R. Comme évoqué précédemment, c’est l’intention du corps même du client d’ammener la correction nécessaire. Les thérapeutes ne font que guider la tendance naturelle à la correction et à la récupération du corps du client. En utilisant plus de force dans le toucher, le système immunitaire du client peut être solicitét et par conséquent bloquer les bonnes intentions. Si le corps du client se défend contre le traitement, le tissu se crispe pour tenter de préserver la situation existante. Dans ce cas, le thérapeute peut: (1) utiliser encore plus de force pour briser la résistance du patient ou (2) utiliser un toucher plus léger, comme tel est le cas avec les techniques thérapeutiques crânio-sacrées, afin de permettre au tissu de se détendre et d’atteindre ainsi sous un toucher ultra léger la libération et l’efficacité du mécanisme auto-correcteur du client.

Il y a une nette différence d’approche entre les techniques thérapeutiques crânio-sacrées et les autres techniques crâniennes. Cette différence garantit la sécurité des techniques thérapeutiques crânio-sacrées à un tel point qu’ils peuvent également être utilisés par les non-médecins. Les techniques CST peuvent être utilisé comme une recette d’un livre de cuisine et quand-même obtenir d’excellents résultats thérapeutiques.

Q. Une douleur à l’épaule est soulagée en traitant le sacrum et le bassin. Comment l’expliquer?

R. Cela peut avoir plusieurs raisons. Le système crânio-sacré connecte le sacrum et le bassin avec le cou et la tête, à travers le tube de la dure-mère qui traverse le canal rachidien. Une tension anormale sur la dure-mère ou dans le sacrum peut se manifester facilement vers le haut de la tête. Une tension anormale sur la membrane de la dure-mère est suffisante pour s’élever dans les racines nerveuses au niveau des épaules. C’est alors cette traction qui est la cause de la douleur dans les épaules.

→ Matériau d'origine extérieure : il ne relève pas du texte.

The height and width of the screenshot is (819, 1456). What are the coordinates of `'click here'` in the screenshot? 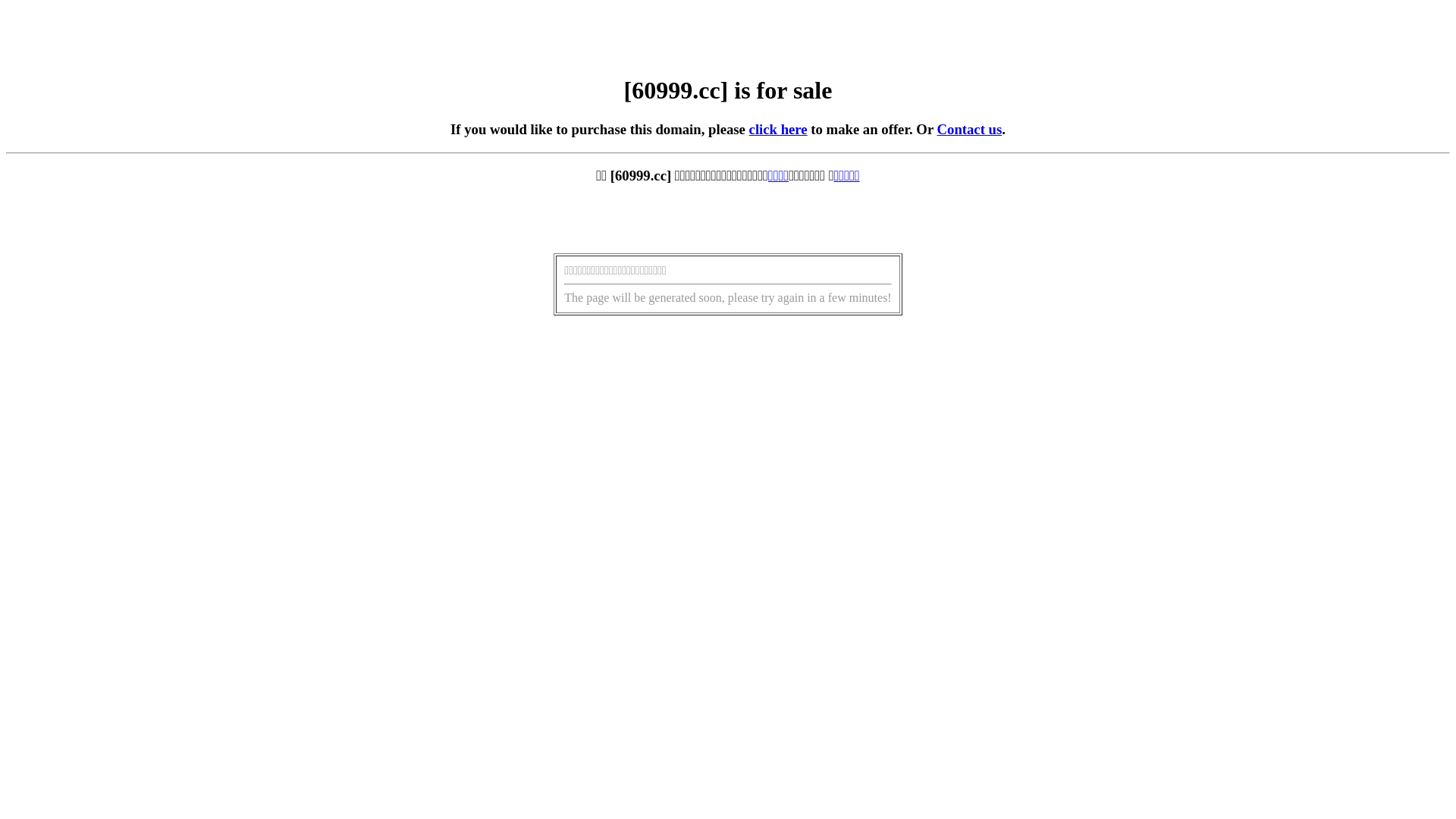 It's located at (778, 128).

Une autre possibilité est en rapport avec la continuité entre la tête et le coccyx par le biais du tissu conjonctif (fascia) qui englobe tous les muscles, les os, les organes, etc.. Une torsion du bassin peut également monter facilement jusqu’en haut du corps dans une épaule, en dehors du système crânio-sacré, par l’intermédiaire des fascia.

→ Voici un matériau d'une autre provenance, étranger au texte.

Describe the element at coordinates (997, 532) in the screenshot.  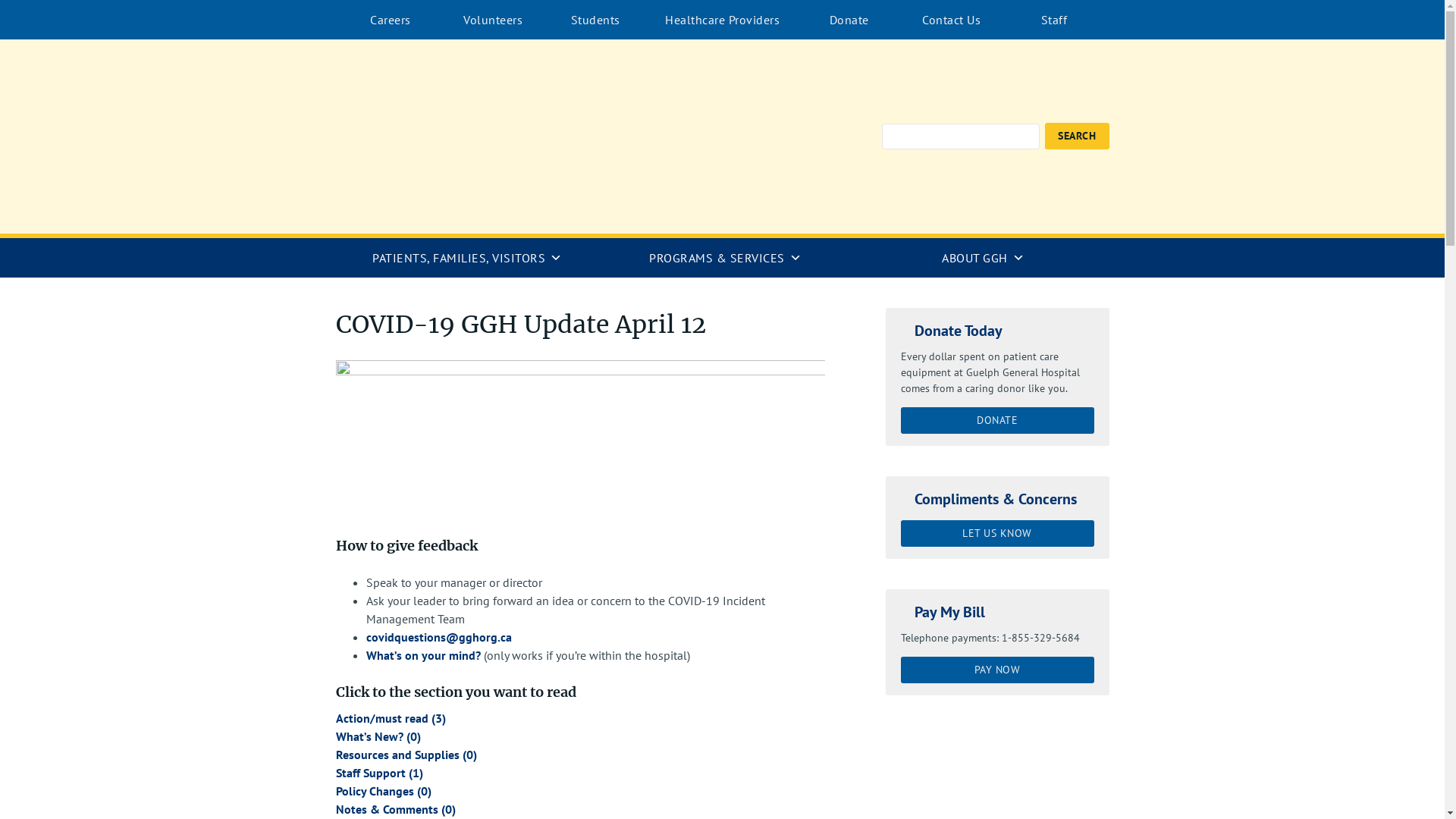
I see `'LET US KNOW'` at that location.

Encore une autre possibilité est qu’une torsion du sacrum est compensée par une autre torsion dans la partie supérieure de la colonne vertébrale. Les contorsions vont réduire les ouvertures d’où les racines nerveuses sortent de la colonne vertébrale et par conséquent  vont serrer le nerf menant à l’épaule.

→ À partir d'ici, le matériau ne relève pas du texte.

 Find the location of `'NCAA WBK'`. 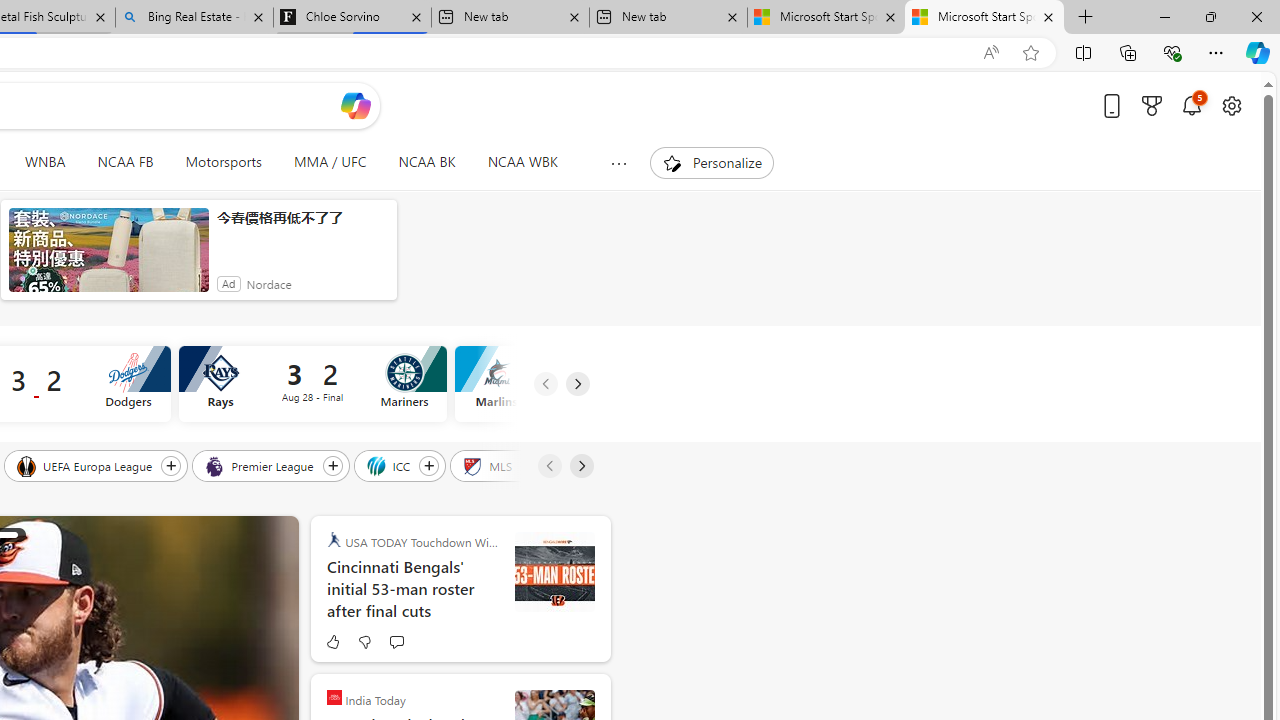

'NCAA WBK' is located at coordinates (522, 162). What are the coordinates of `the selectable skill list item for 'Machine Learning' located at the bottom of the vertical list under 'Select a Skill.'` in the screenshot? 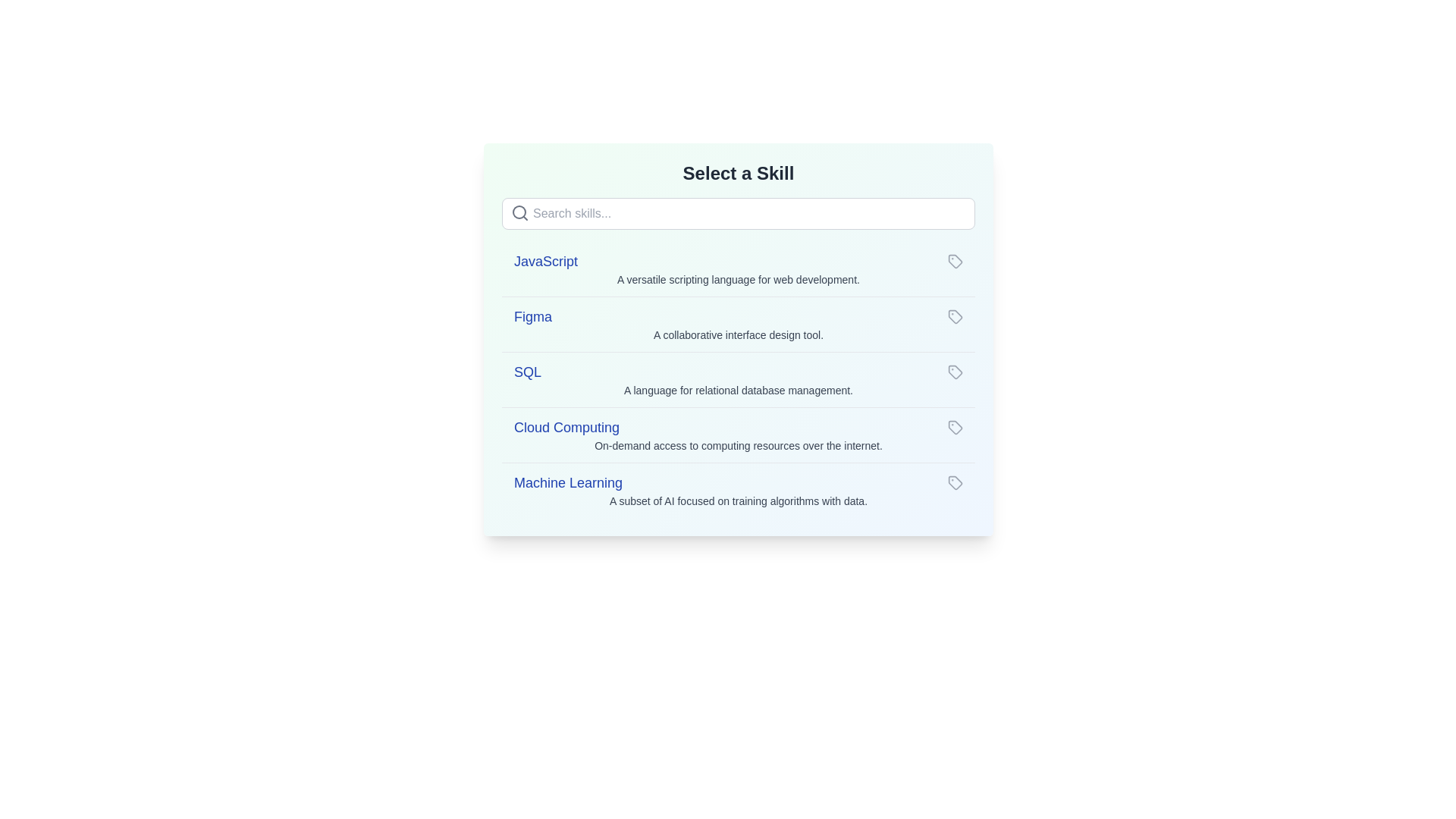 It's located at (739, 490).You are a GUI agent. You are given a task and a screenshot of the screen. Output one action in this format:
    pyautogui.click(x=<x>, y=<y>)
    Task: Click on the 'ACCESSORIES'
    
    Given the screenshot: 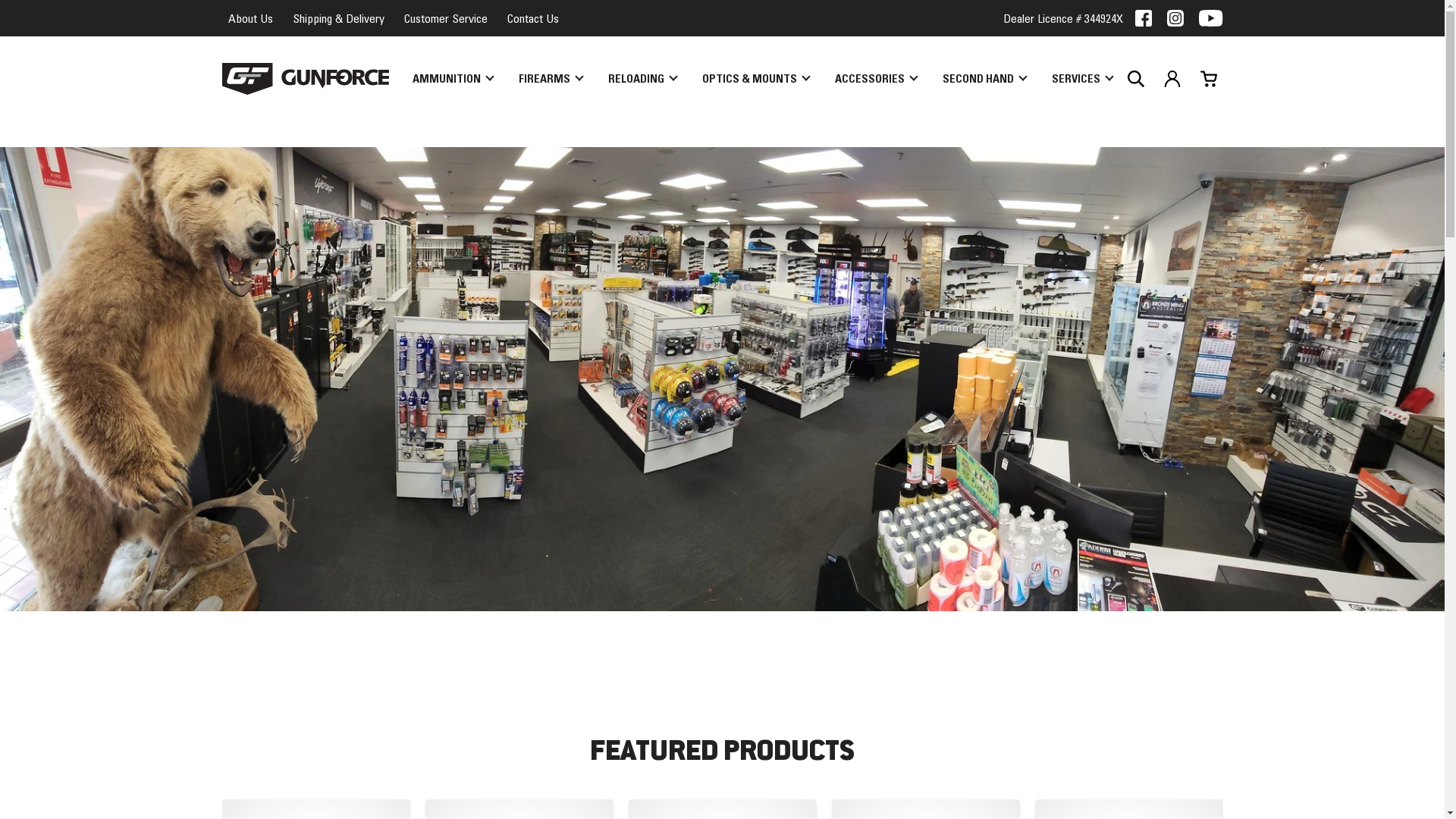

Dans tous ces cas de figure, l’inconfort tout en haut de l’épaule est soulagée en corrigeant la situation anormale dans le bas du sacrum.

Q. Comment se fait-il que j’ai un problème de l’articulation temporo mandibulair, alors que je n’ai aucun souci avec mes dents?

R. L’expérience nous a montré que le Syndrome de l’ATM est souvent le résultat d’un mauvais fonctionnement du système crânio-sacré ou de l’ensemble os-muscles-articulations. Il y a un cas dans lequel le problème provenait des muscles fessiers. L’homme est une être entier et totale, n’importe quelle partie du corps est reliée à toutes les autres parties du corps. Le lieu de la douleur ou du symptôme peut être trompeur. L’endroit source du trouble peut être bien camouflé. Ce peut être presque n’importe où, la chasse au trésor et sa découverte est une partie importante du plaisir que m’apporte ce travail.

Q. Un traitement avec des techniques thérapeutiques crânio-sacrée peut-il aider les personnes âgées, plus rigides, plus vulnérables qui souvent perdent la mémoire?

R. La réponse est un « Oui » convaincu et confiant. Régulièrement des personnes de bien au-delà de 80 peuvent être aidées. Elles sont plus agiles et plus mobiles après les traitements, ont plus d’énergie et une mémoire et un intellect amélioré. Les traitements aident également contre la rétention d’eau et elles améliorent la résistance naturelle aux rhumes, grippe, etc…

Q. Comment les personnes âgées peuevnt-elles tirer meilleur parti des techniques thérapeutiques crânio-sacrées?

R.La situation idéale serait qu’un client âgé puisse être traité chaque mois. Les membres de la famille peuvent apprendre des techniques simples pour donner au moins trois fois par semaine un traitement court, limité. Les personnes âgées peuvent aussi apprendre à se traiter les uns les autres.